Generate Realistic Seed Data for Development With ChatGPT

When building new applications, one of the first hurdles I run into is testing with real-looking data. Empty databases don’t tell you much, and hardcoding “User1, User2” everywhere gets old fast. That’s where ChatGPT has become one of my favorite tools — it helps me generate realistic seed data quickly and in whatever format I need: JSON, CSV, or SQL insert statements.

This has saved me countless hours when mocking APIs, populating test environments, or demoing projects to stakeholders. Let me show you a few ways I use it.


Example 1: JSON Seed Data

If I’m working on an API that returns users, I can ask ChatGPT:

“Generate 5 fake users in JSON format with realistic names, emails, and roles.”

And I get:

[
  {
    "id": 1,
    "name": "Samantha Green",
    "email": "samantha.green@example.com",
    "role": "Admin"
  },
  {
    "id": 2,
    "name": "David Torres",
    "email": "david.torres@example.com",
    "role": "Editor"
  },
  {
    "id": 3,
    "name": "Emily Zhang",
    "email": "emily.zhang@example.com",
    "role": "Viewer"
  },
  {
    "id": 4,
    "name": "Marcus Johnson",
    "email": "marcus.johnson@example.com",
    "role": "Editor"
  },
  {
    "id": 5,
    "name": "Olivia Reed",
    "email": "olivia.reed@example.com",
    "role": "Viewer"
  }
]

Perfect for mocking frontend components or simulating API responses.


Example 2: SQL Insert Statements

Sometimes I want to seed a local database. Instead of typing out rows manually, I ask ChatGPT:

“Generate SQL insert statements for a Products table with 5 sample rows (id, name, price, in_stock).”

INSERT INTO Products (id, name, price, in_stock) VALUES
(1, 'Wireless Mouse', 24.99, true),
(2, 'Mechanical Keyboard', 89.50, true),
(3, 'USB-C Hub', 39.99, false),
(4, 'Noise-Canceling Headphones', 129.00, true),
(5, '4K Monitor', 349.99, true);

That’s instantly usable in my seed script.


Example 3: CSV for Bulk Imports

Need to simulate bulk data? I’ll ask:

“Generate a CSV file with 10 rows of orders: OrderId, CustomerName, Item, Quantity, Total.”

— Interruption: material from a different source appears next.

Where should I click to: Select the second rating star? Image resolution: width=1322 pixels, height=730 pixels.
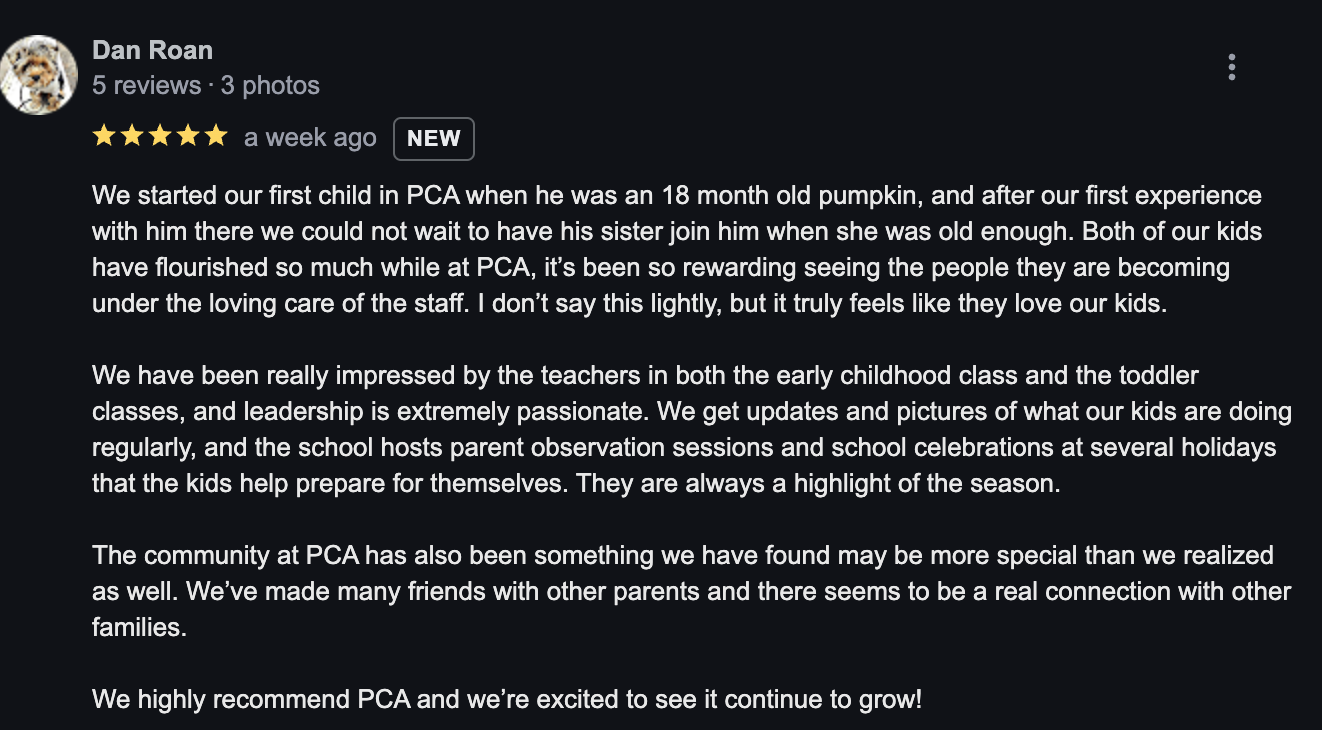132,136
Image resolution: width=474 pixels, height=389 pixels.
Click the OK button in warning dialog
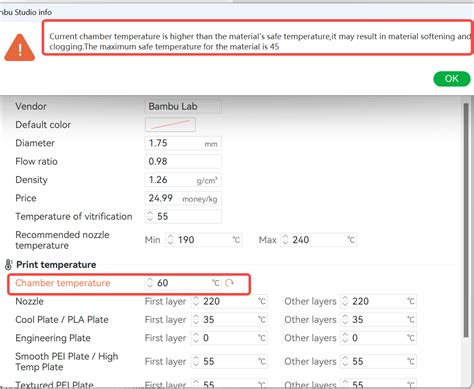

OrderId,CustomerName,Item,Quantity,Total
1001,Michael Carter,Laptop,1,999.99
1002,Sarah Lopez,Smartphone,2,1499.98
1003,Daniel Smith,Tablet,1,299.99
1004,Ana Martins,Headphones,3,357.00
1005,James Allen,Smartwatch,1,199.99
1006,Rachel Kim,Keyboard,2,180.00
1007,Luis Ramirez,Monitor,1,349.99
1008,Emma Scott,Wireless Mouse,2,49.98
1009,Kevin Brown,External SSD,1,129.00
1010,Nina Johnson,USB-C Dock,1,89.99

I can save this straight into a .csv file and import it into my system.


Why I Love This Approach

  • Saves Time – No more typing filler data by hand.
  • Realistic Outputs – Names, emails, and values feel authentic, which helps when demoing apps.
  • Flexible Formats – JSON, SQL, CSV, YAML — whatever I need, I can get.
  • Customizable – I can request data that fits my domain (e.g., medical records, ecommerce, education).

Final Thoughts

Seed data may not be glamorous, but it’s crucial for development. Using ChatGPT, I can generate realistic, structured datasets in minutes. Whether I need a few rows for a demo or hundreds for stress testing, it’s become one of my go-to shortcuts.

If you’re tired of staring at empty tables or repeating User1, give this a try — you’ll never look back.